Assignment -> Word-for-word repetition of the records below is needed, but only from the line holding "At what coordinates" through the final line, with pictures excluded.

(Data entries)
▼

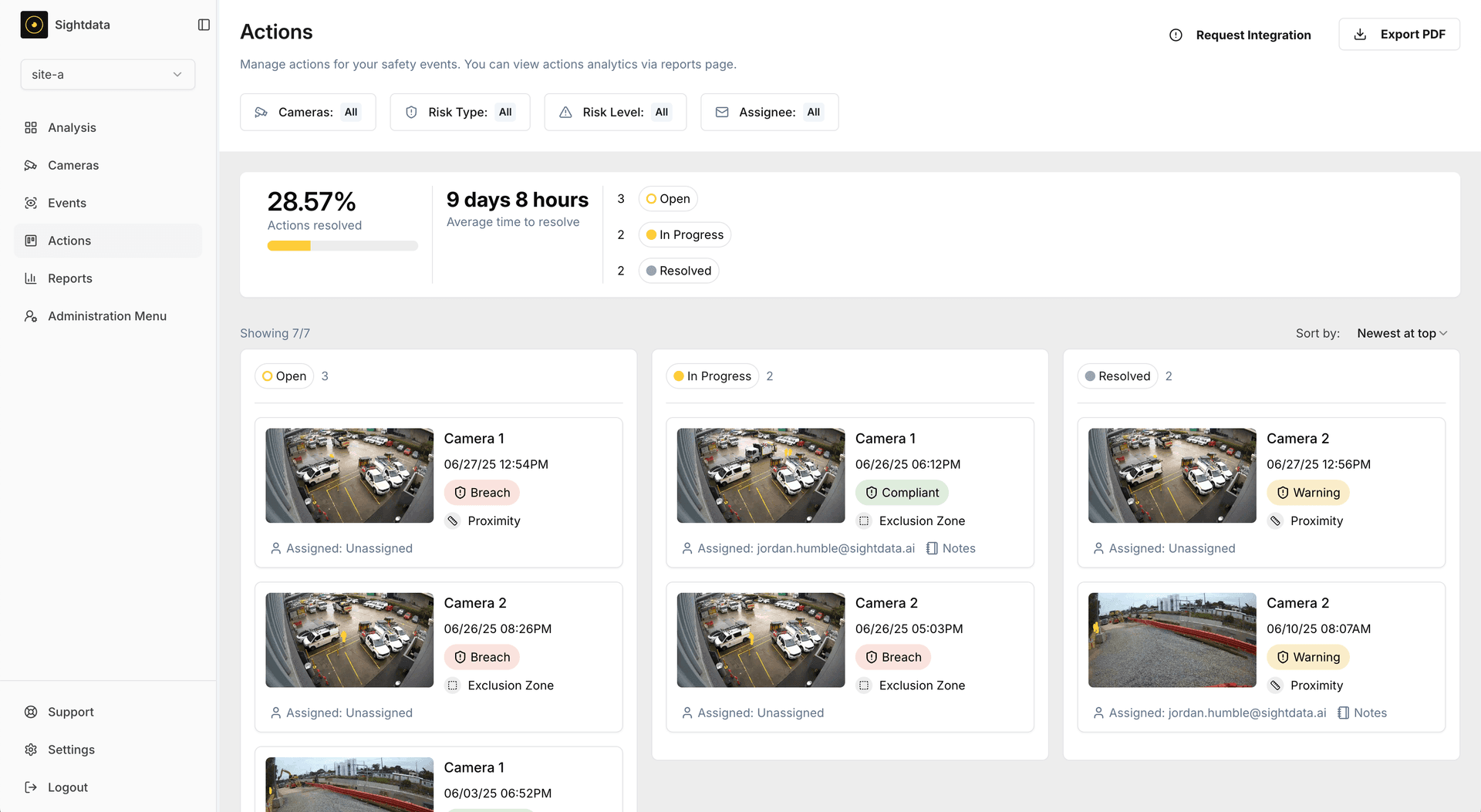Click the Export PDF download icon

[1360, 35]
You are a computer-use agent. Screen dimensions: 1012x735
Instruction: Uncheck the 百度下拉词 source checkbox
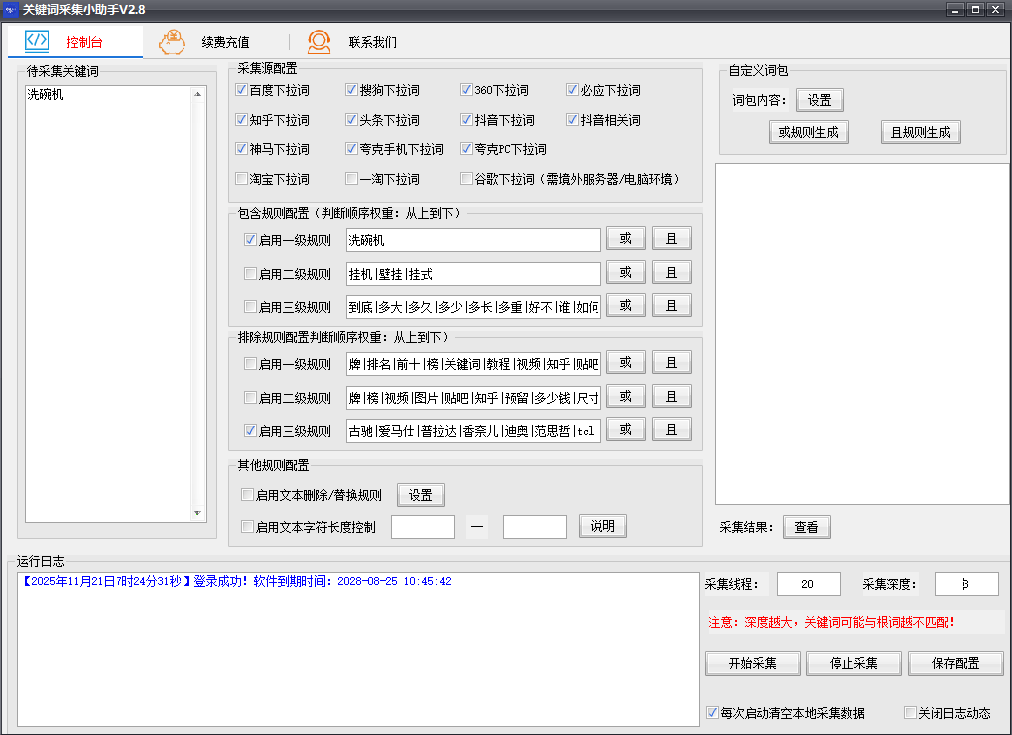point(241,90)
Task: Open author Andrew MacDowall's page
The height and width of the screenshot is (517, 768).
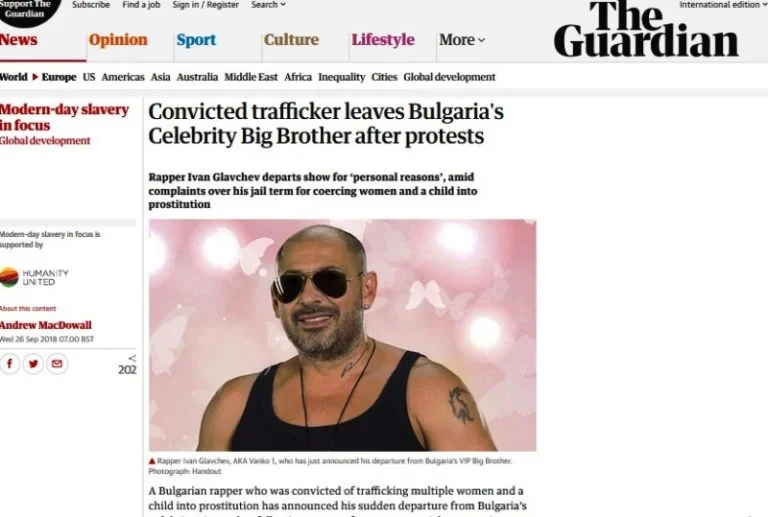Action: [x=46, y=325]
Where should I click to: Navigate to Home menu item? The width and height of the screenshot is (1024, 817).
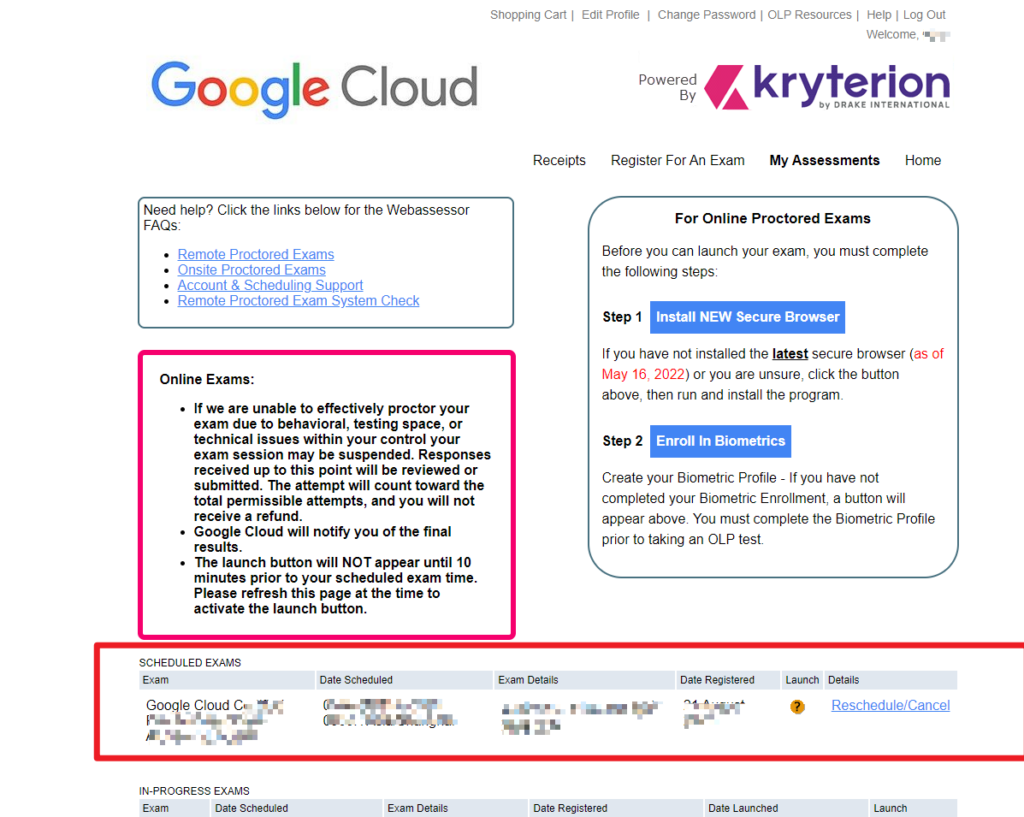point(922,160)
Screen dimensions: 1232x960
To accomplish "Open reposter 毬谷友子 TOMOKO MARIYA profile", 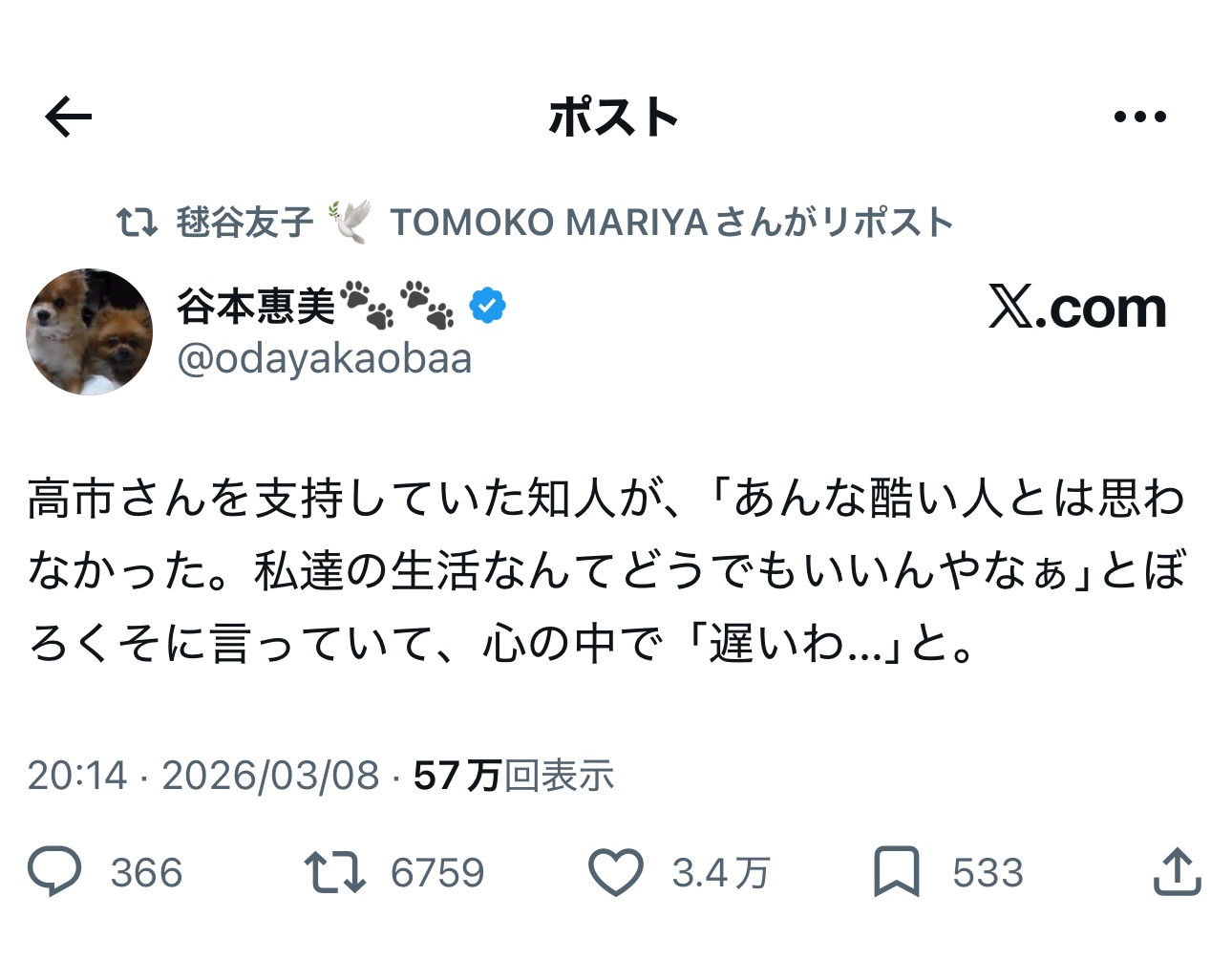I will click(563, 223).
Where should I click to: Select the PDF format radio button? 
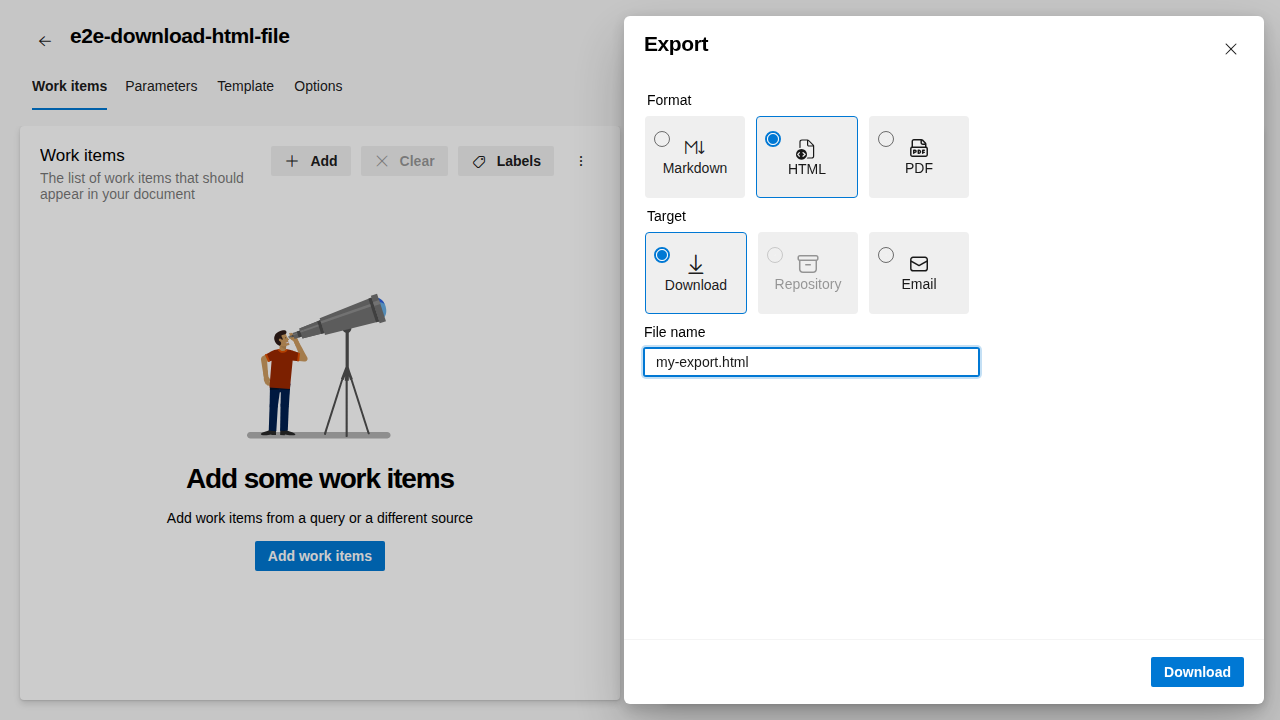[885, 138]
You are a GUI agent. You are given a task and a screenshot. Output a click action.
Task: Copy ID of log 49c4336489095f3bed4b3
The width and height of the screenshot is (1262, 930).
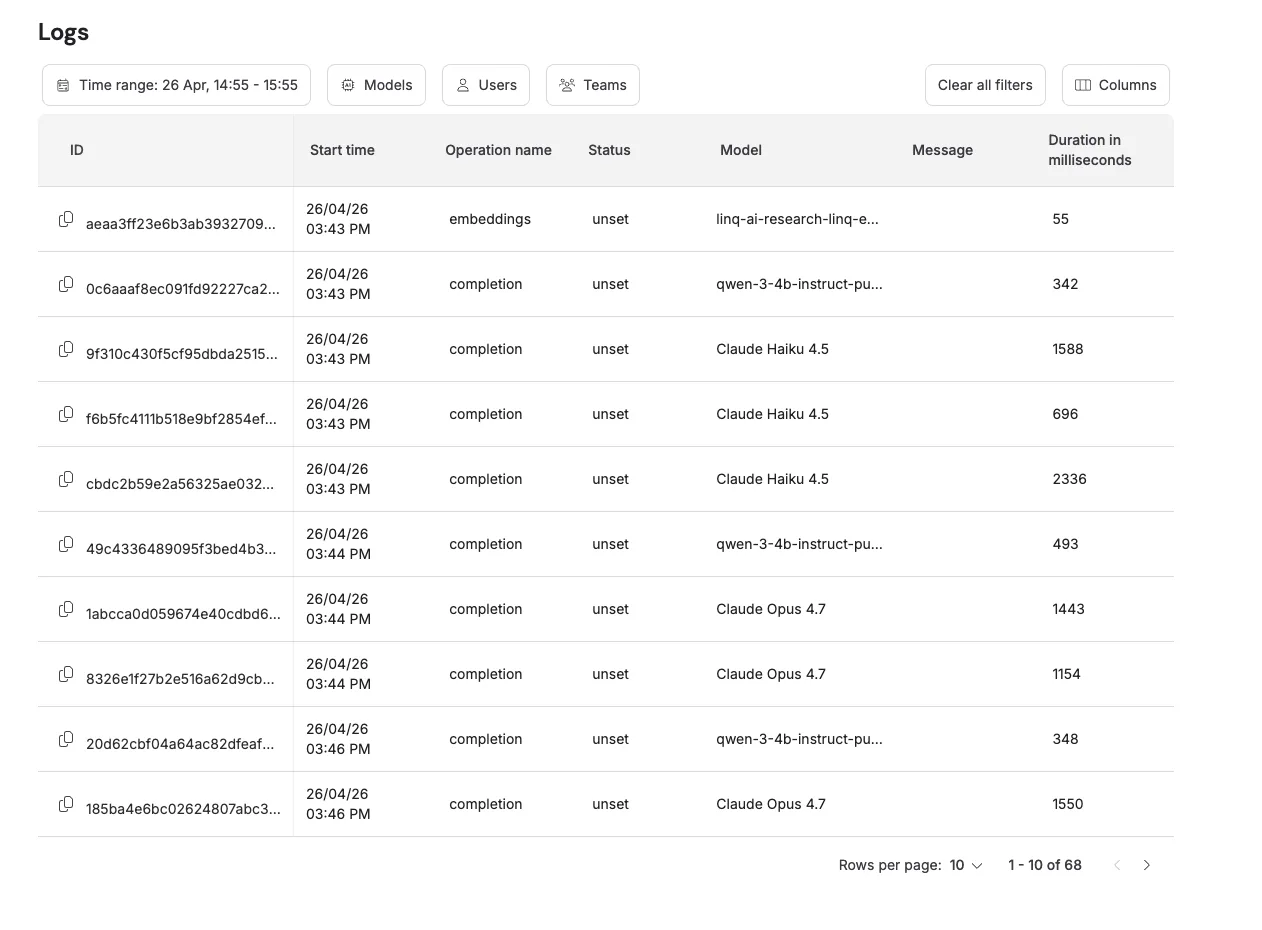pyautogui.click(x=66, y=544)
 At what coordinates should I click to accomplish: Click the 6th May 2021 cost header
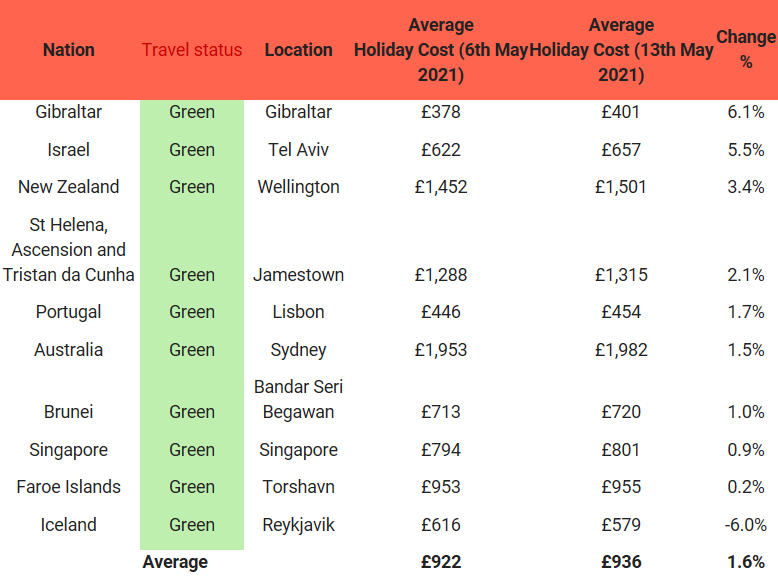[x=441, y=50]
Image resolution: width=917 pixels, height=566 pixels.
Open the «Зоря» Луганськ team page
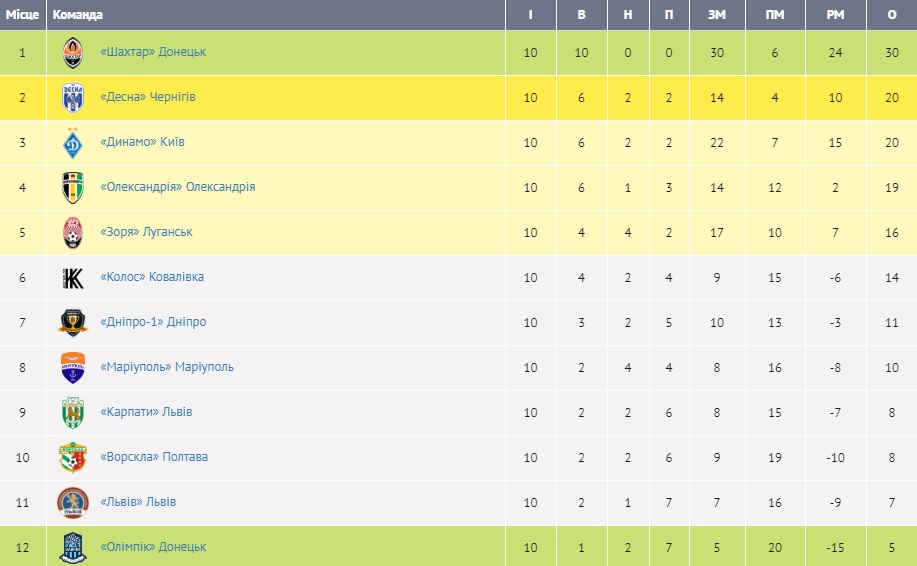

▲

Exercise response ->
 At what coordinates should I click to accomplish: Click the 6th May 2021 cost header
[x=441, y=50]
Image resolution: width=917 pixels, height=566 pixels.
Open the «Зоря» Луганськ team page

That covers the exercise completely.